──────── EXERCISE INPUT ────────
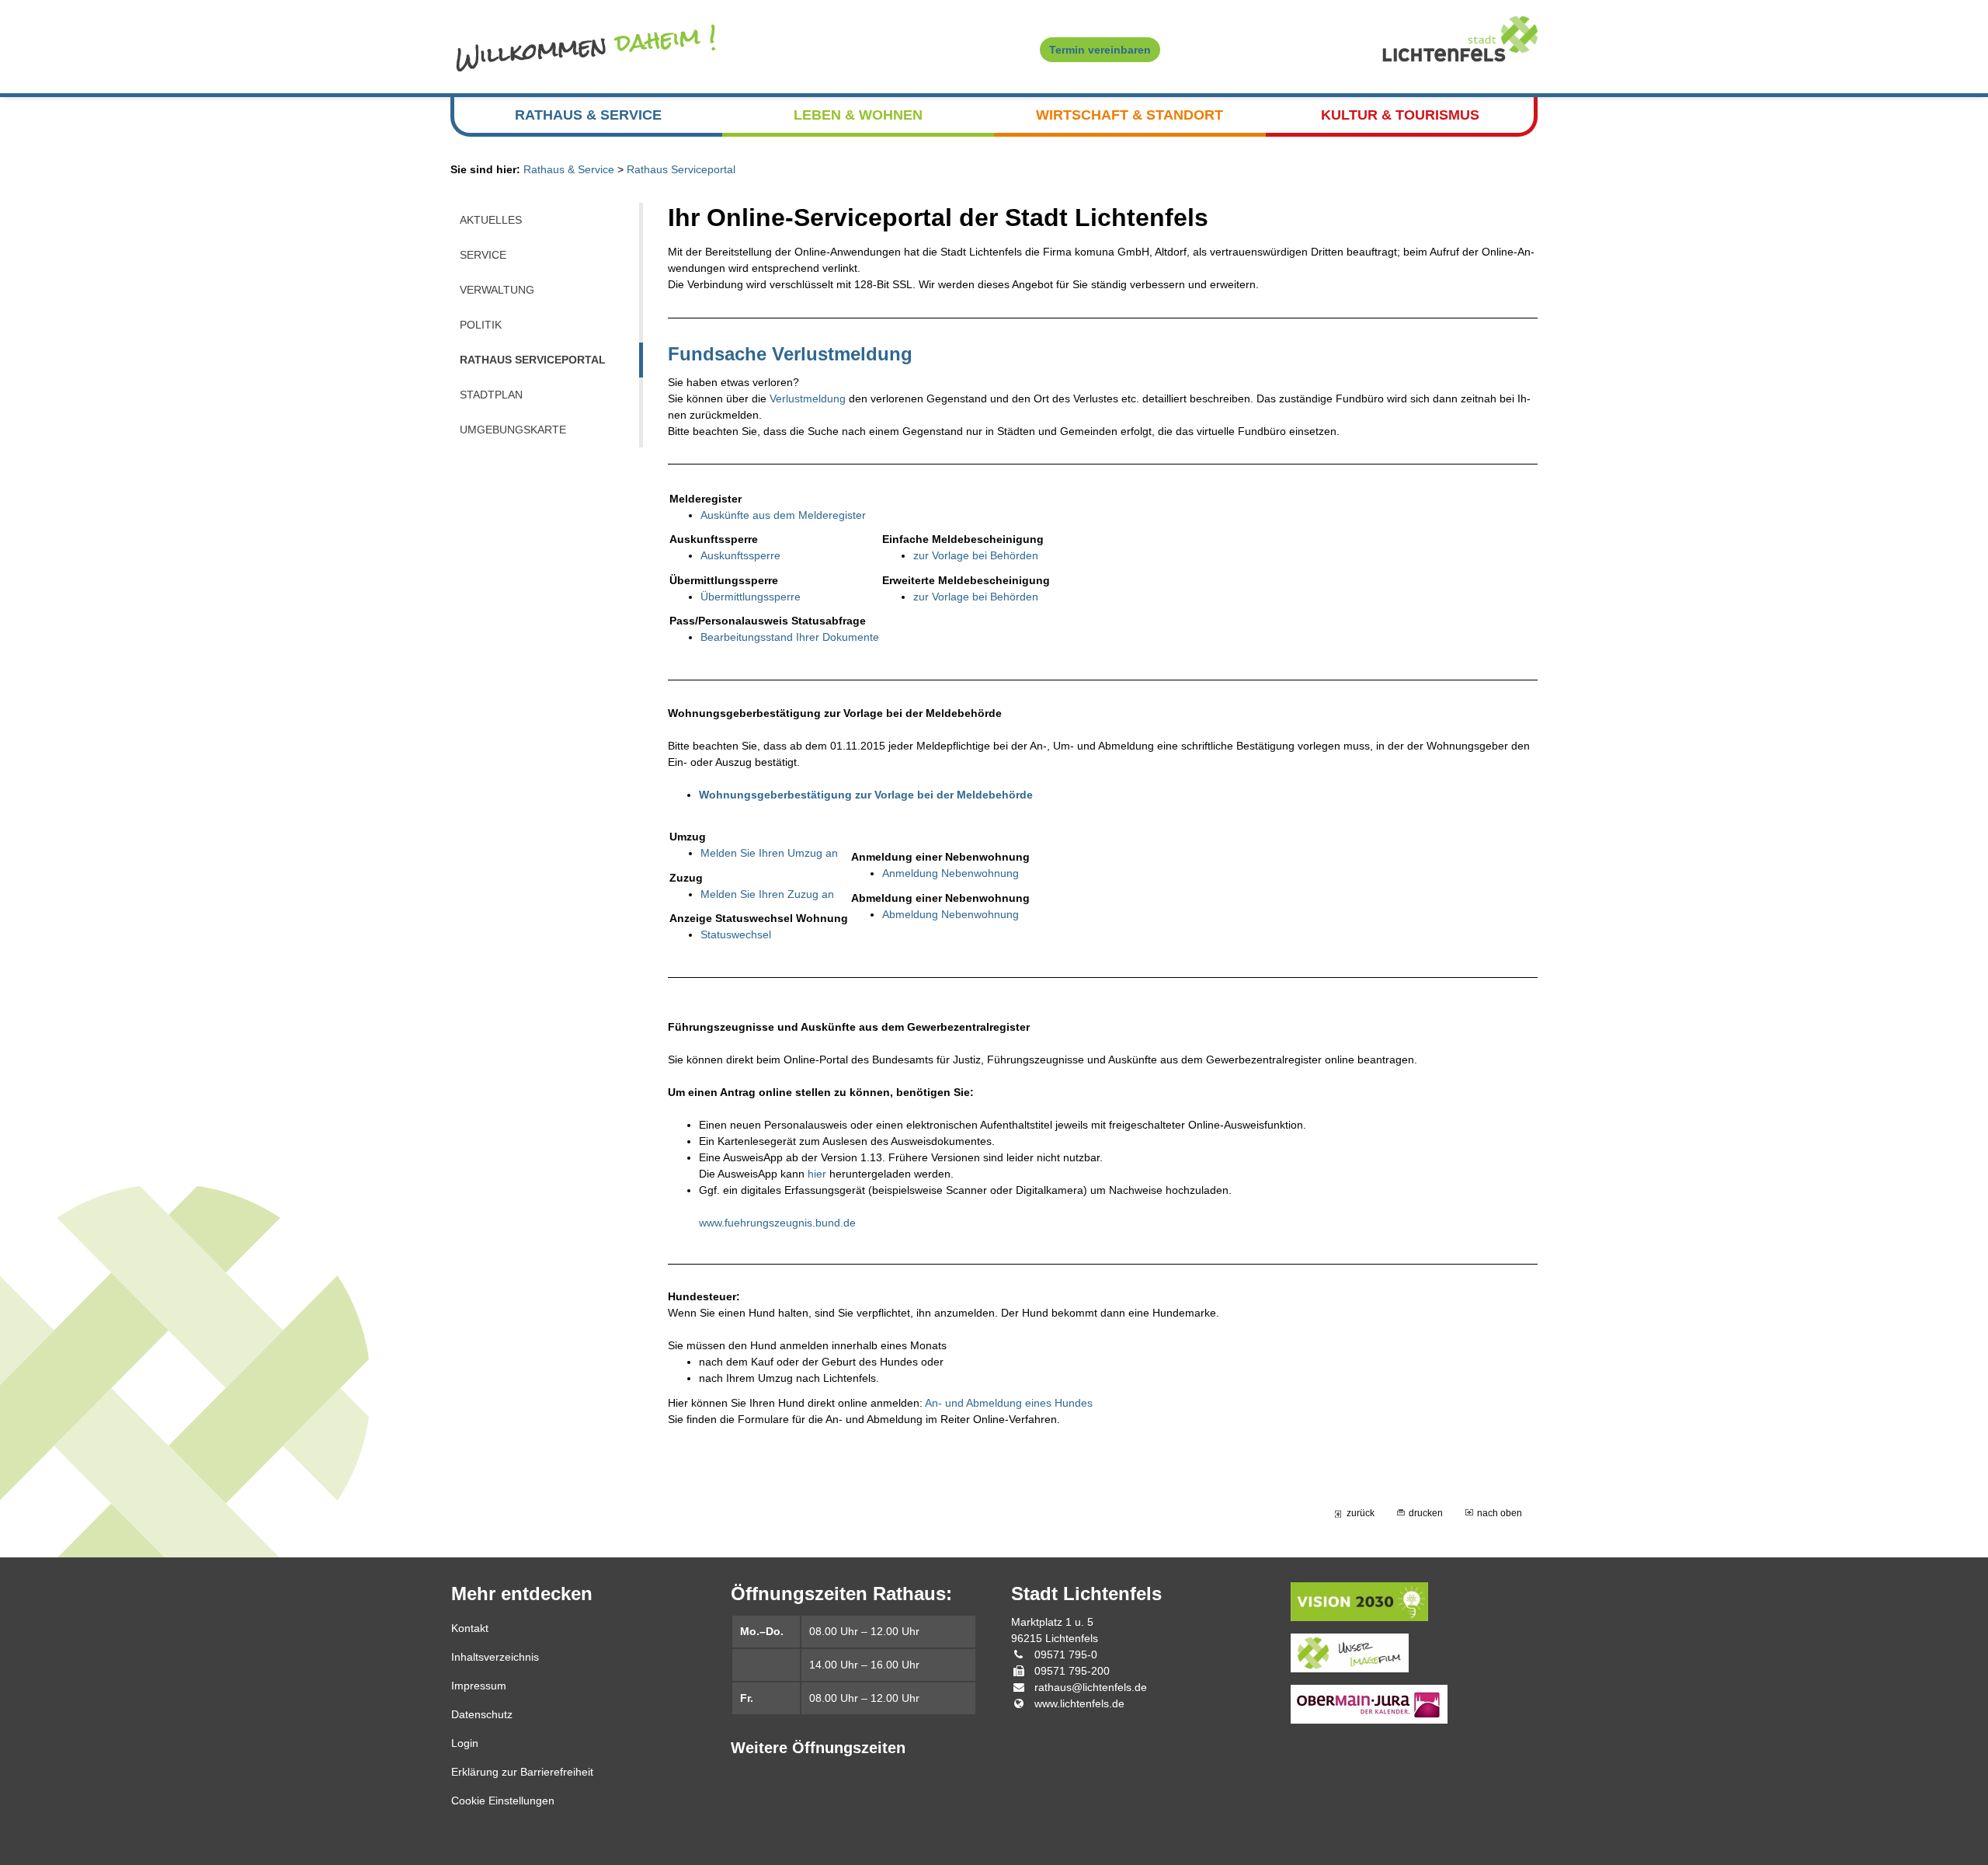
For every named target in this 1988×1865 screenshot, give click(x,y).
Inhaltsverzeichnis (495, 1657)
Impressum (478, 1685)
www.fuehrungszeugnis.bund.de (777, 1222)
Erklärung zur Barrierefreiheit (522, 1772)
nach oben (1499, 1513)
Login (464, 1743)
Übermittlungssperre (750, 596)
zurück (1361, 1513)
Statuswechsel (735, 934)
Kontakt (469, 1628)
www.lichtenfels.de (1079, 1703)
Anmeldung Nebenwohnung (950, 873)
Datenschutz (482, 1714)
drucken (1426, 1513)
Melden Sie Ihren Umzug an (769, 853)
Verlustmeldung (808, 398)
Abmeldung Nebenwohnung (950, 914)
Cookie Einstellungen (502, 1800)
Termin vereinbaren (1100, 49)
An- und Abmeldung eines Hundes (1009, 1403)
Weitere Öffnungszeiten (818, 1747)
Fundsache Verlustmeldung (790, 353)
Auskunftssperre (740, 555)
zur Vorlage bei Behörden (975, 555)
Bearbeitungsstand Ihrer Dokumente (789, 637)
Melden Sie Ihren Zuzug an (767, 894)
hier (817, 1173)
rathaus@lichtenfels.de (1090, 1687)
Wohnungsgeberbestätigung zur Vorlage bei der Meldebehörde (866, 794)
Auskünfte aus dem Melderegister (783, 515)
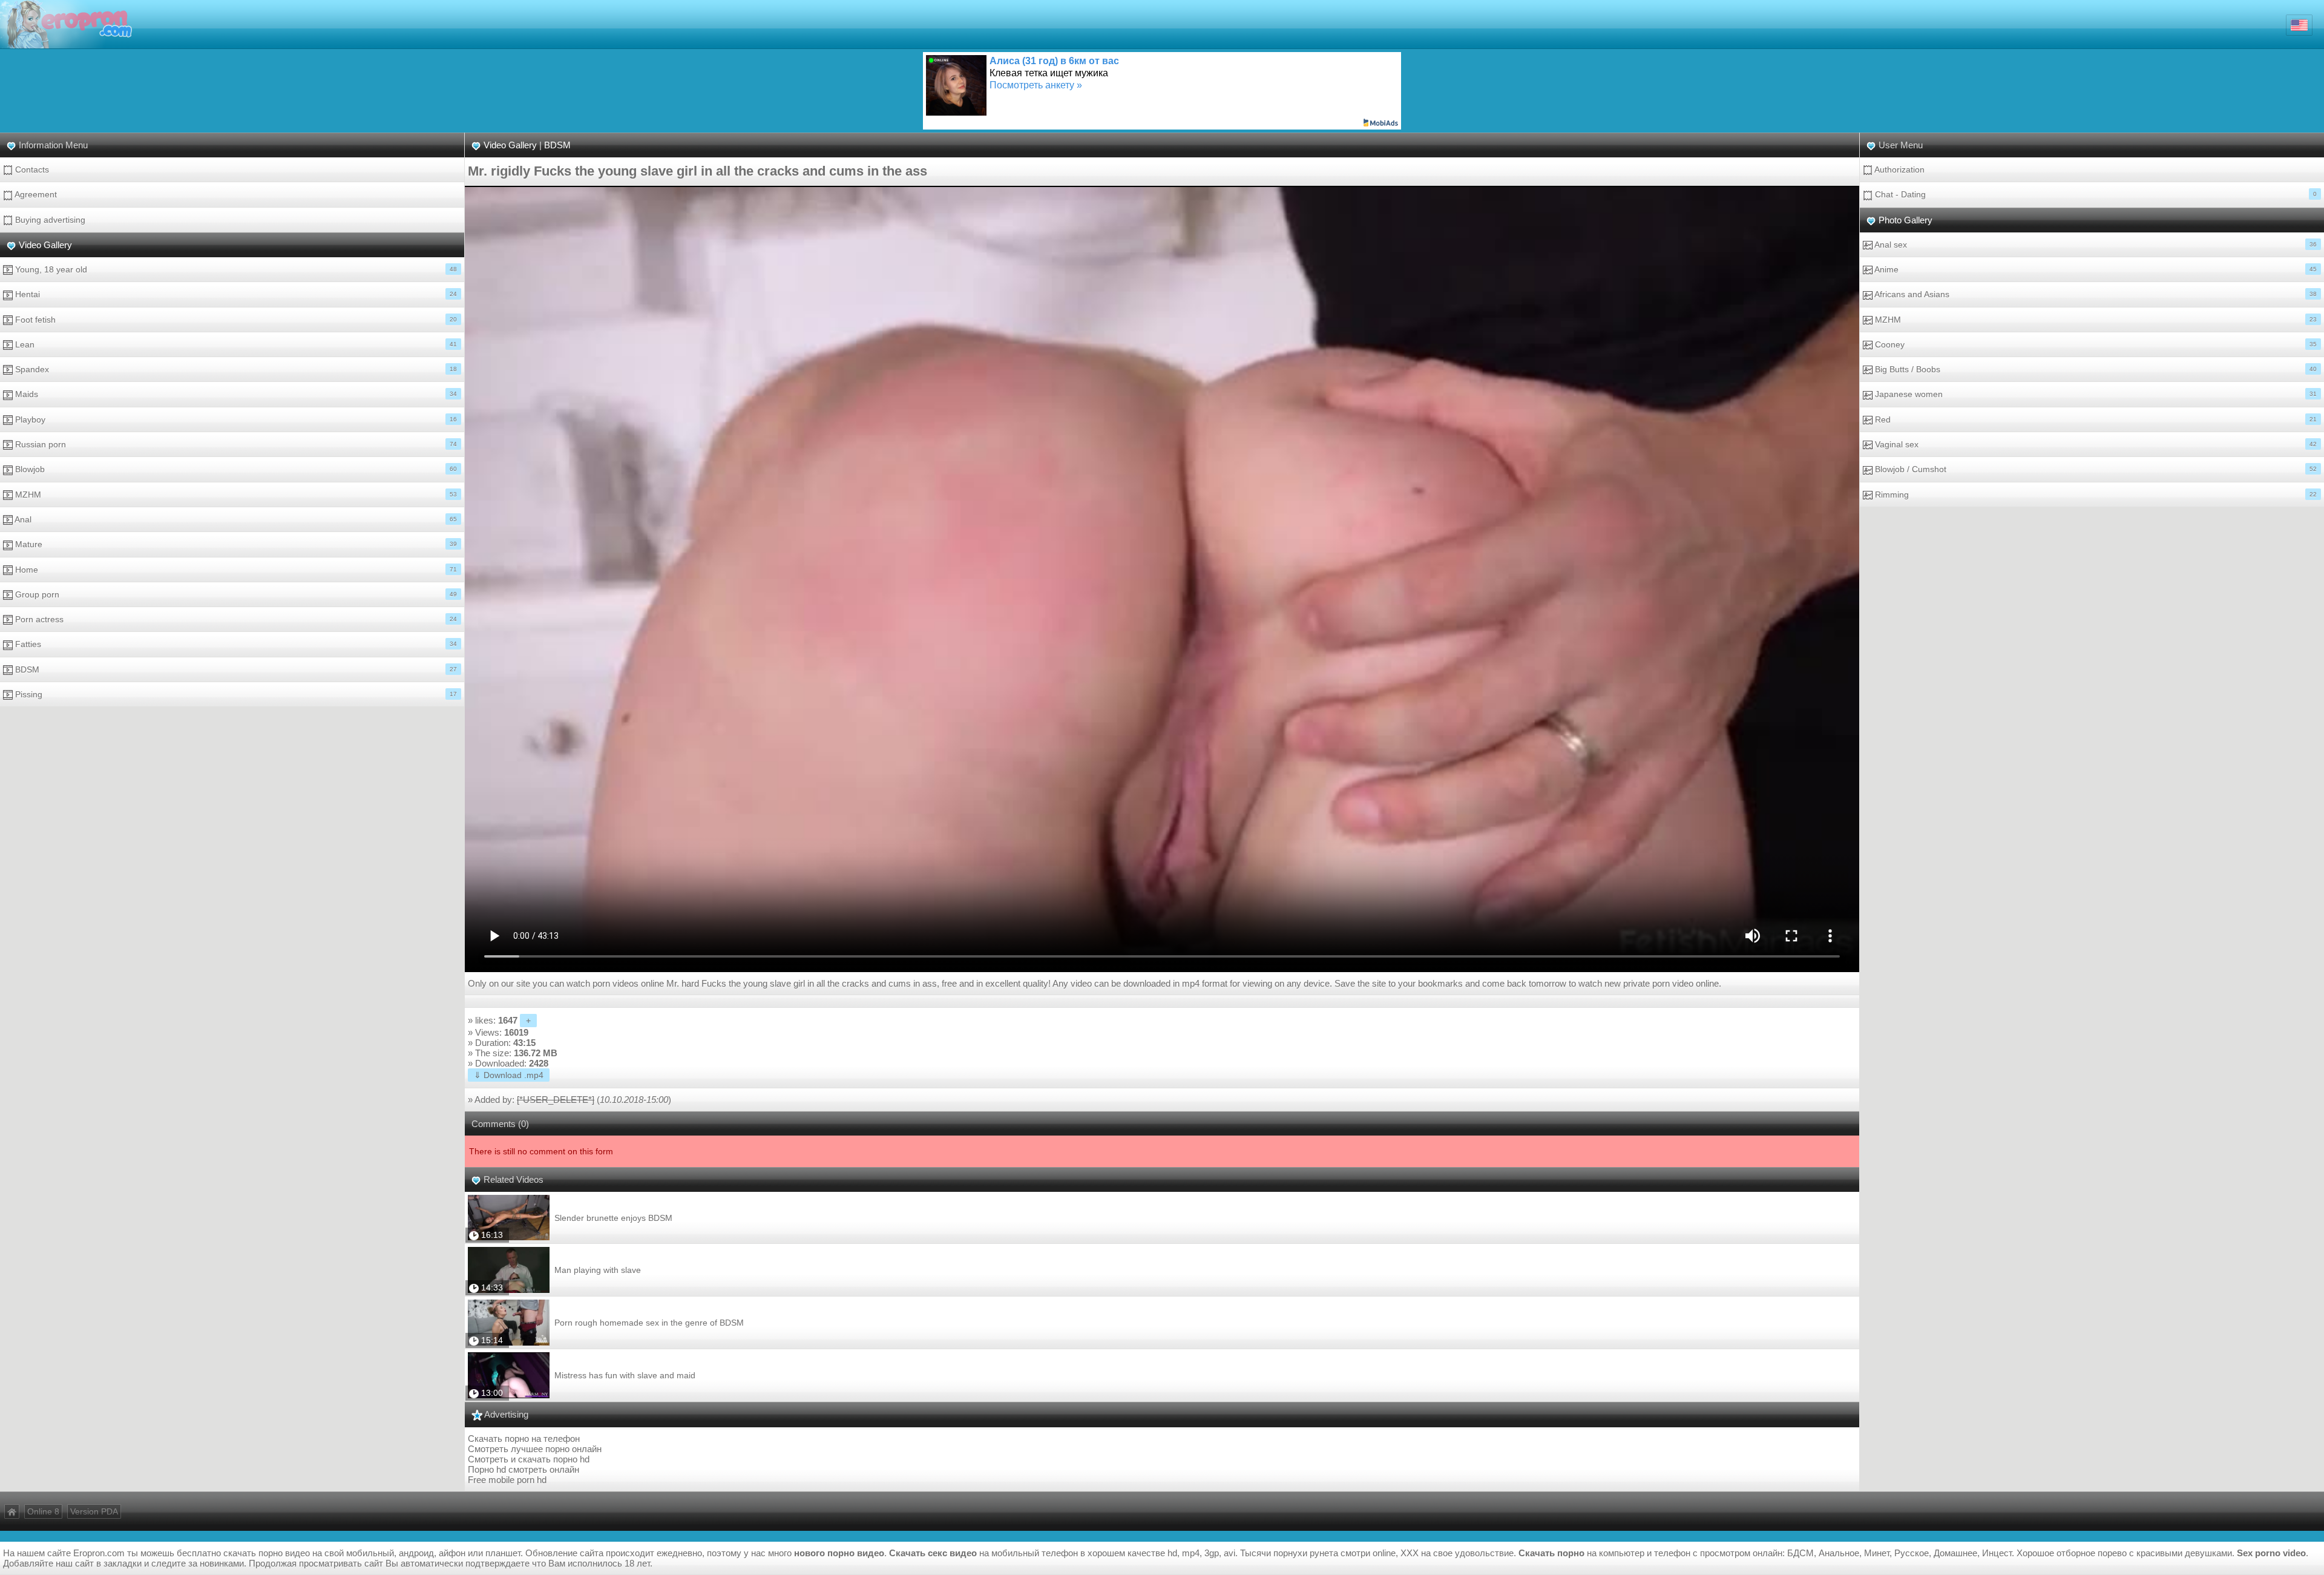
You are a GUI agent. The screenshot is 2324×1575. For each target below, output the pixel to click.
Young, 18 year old (235, 269)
────────
Transcribe the data exactly, minus any images.

▶ **REPLY**
For every named target in this 1988×1865 screenshot, give click(x,y).
Inhaltsverzeichnis (495, 1657)
Impressum (478, 1685)
www.fuehrungszeugnis.bund.de (777, 1222)
Erklärung zur Barrierefreiheit (522, 1772)
nach oben (1499, 1513)
Login (464, 1743)
Übermittlungssperre (750, 596)
zurück (1361, 1513)
Statuswechsel (735, 934)
Kontakt (469, 1628)
www.lichtenfels.de (1079, 1703)
Anmeldung Nebenwohnung (950, 873)
Datenschutz (482, 1714)
drucken (1426, 1513)
Melden Sie Ihren Umzug an (769, 853)
Verlustmeldung (808, 398)
Abmeldung Nebenwohnung (950, 914)
Cookie Einstellungen (502, 1800)
Termin vereinbaren (1100, 49)
An- und Abmeldung eines Hundes (1009, 1403)
Weitere Öffnungszeiten (818, 1747)
Fundsache Verlustmeldung (790, 353)
Auskunftssperre (740, 555)
zur Vorlage bei Behörden (975, 555)
Bearbeitungsstand Ihrer Dokumente (789, 637)
Melden Sie Ihren Zuzug an (767, 894)
hier (817, 1173)
rathaus@lichtenfels.de (1090, 1687)
Wohnungsgeberbestätigung zur Vorlage bei der Meldebehörde (866, 794)
Auskünfte aus dem Melderegister (783, 515)
You are a GUI agent. The screenshot is 2324×1575. For each target below, output the pixel to click.
Young, 18 year old (235, 269)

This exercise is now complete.